10 Tips for Playing Nicely in the Photography World Sandbox

May 04, 2014  •  2 Comments

This blog post had it’s genesis in last week’s Keep Shooting Monday’s video entitled, “Playing Nicely in the Photography Sandbox” where Greg and I talked about how mean people can be to one another, often for the purpose of putting others down to make themselves feel superior. That’s something that hurts my heart.  Many of these tips apply not just to photographers, bloggers, and web show hosts, but also to regular ol’ Joes and Janes. Life is not about how many people you can step on to get to the top. As Jackie Robinson, who himself encountered plenty of bullies in his life, said, “A life is not important except in the impact it has on other lives.” Following these tips will help make this impact is a positive one. 

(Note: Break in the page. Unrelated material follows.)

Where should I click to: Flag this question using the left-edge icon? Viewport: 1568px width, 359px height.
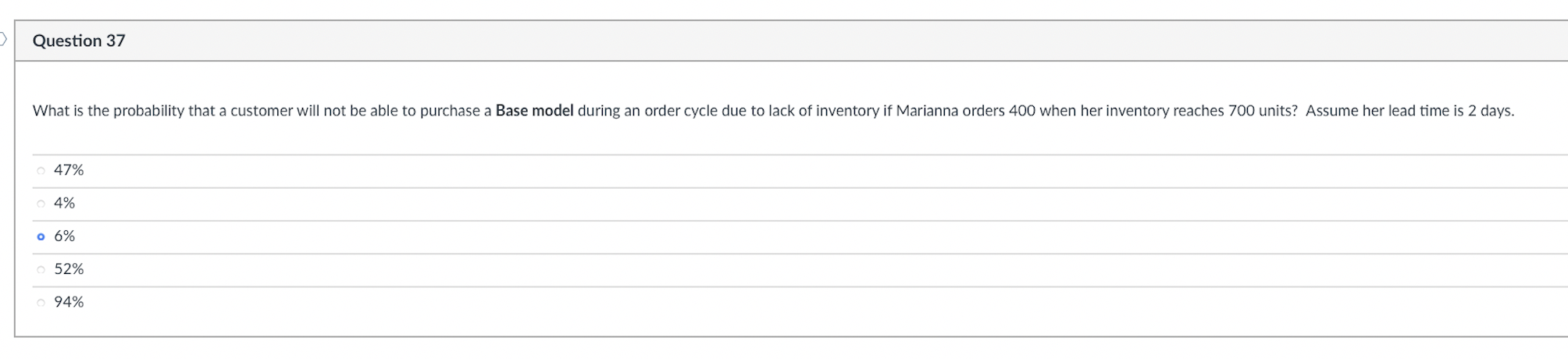3,39

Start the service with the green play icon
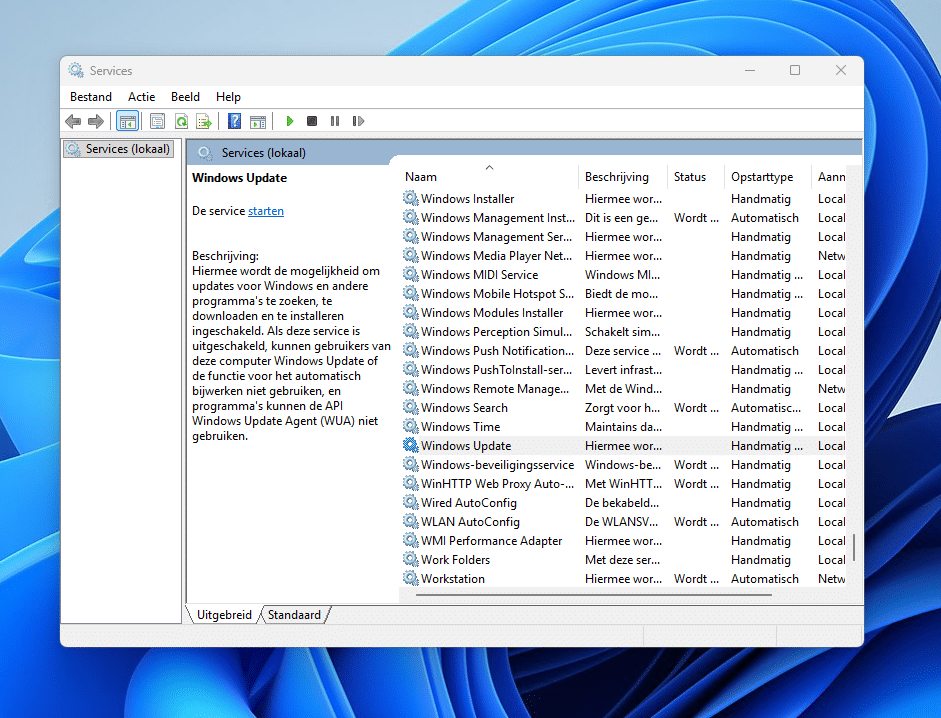289,120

1.  Watch your tone of voice. If I could count the number of times my mother said, “Watch your tone of voice, young lady,” when I was little, I’d be a rich woman. Thankfully, somewhere along the line, the message sank in. Often, how you say something conveys more than the actual words spoken. Written words can have a tone as well, so read and reread your content before you post. If you have any question about how something sounds, run it by a neutral party first. BTW, Mom isn’t neutral. Find someone you trust to tell you if you are being a jerk.

2.  Take a time out. Pause before responding to an incendiary e-mail, text, or post. Cool your jets, talk it over with someone (see above), or even write it out and then delete your first draft. You might even consider writing it first on paper, then shredding it. There’s something cathartic about putting pen to paper. Write a real version once you’ve cooled off. When you do respond, make sure the person knows they’ve been heard. You can disagree with them, but it is helpful that others know that their concerns are understood. 

3.  Consider the sandwich approach when telling someone something negative. I used this technique often during parent-teacher conferences as an elementary school teacher. “Billy is a terrific kid. I really enjoy his comments in class. He’s smart and insightful. I’d be even happier if he’d raise his hand first, however. When he blurts out answers it’s unfair to the the other students who want to contribute. We just have to tweak this little thing because, again, his points are often spot on and I love hearing from him.” Nestled between praise and positive comments was the thing I wanted to see change. You build up the person with whom you are interacting first and set the stage for a positive interaction. You politely introduce the issue and the reason it’s a problem, then close with another positive thing. Your part of the conversation begins and ends positively. 

 

4.  Have a little grace. As humans, none of us is immune from making mistakes and having differing opinions. Consider how you wish to be treated. If you made a professional or personal mistake, would you want to be slammed on social media, or would you prefer to have someone professionally ask for your explanation? If someone disagrees with your professional opinion, would you prefer to have someone mock it and make fun of the idea (or even you personally) or would you want to have someone state their case and explain the rationale behind it - or maybe even ask to have a friendly debate about the topic?

5.  Don’t hide behind the Internet. If you wouldn’t say something to someone’s face, don’t do it online. 

 

6.  Build up, don’t tear down. Tearing others down is more a reflection of you and your character than it is of others. Consider your intentions. What are you trying to prove by bashing someone else publicly? Are you trying to make yourself look bigger by making them look smaller? Do you feel good making someone else feel bad? Such behavior is often the result of insecurity and does not reap the desired results. 

 

7.  Embrace the abundance mentality. When we help each other, we all benefit. 

 

8.  Refrain from name calling. Calling someone “stupid” or other such names does nothing to add to the conversation. It only serves to make you look petty and weakens whatever argument you may have. 

 

9.  Follow Stephen Covey’s Fifth Principle of Highly Effective People: “Seek first to understand, then to be understood.” (https://www.stephencovey.com/7habits/7habits-habit5.php) That means LISTEN to people. And I don’t mean tolerate their speaking until you have the chance to jump in and add your two cents. You may be amazed by what you learn. People are fascinating.

 

10.  Sow good seeds. You reap what you sow, even if it takes awhile. Things have a way of coming back to you, good and bad. Operate with integrity and honesty and you’ll often remain above the fray. 

 


Comments

2.Katherine Azar Photography, LLC
Susie, have I told you lately that I love you? You are so sweet. Thank you for your kind words. It was wonderful to see you Sunday. Big hugs to you.
1.Susie(non-registered)
Dearest Kathy,
These words, so full of truth, are why we all love you. You live by these beliefs. You impart a feeling of joy & peace wherever you go, with whomever you meet. I want to clone you a bazzillion times!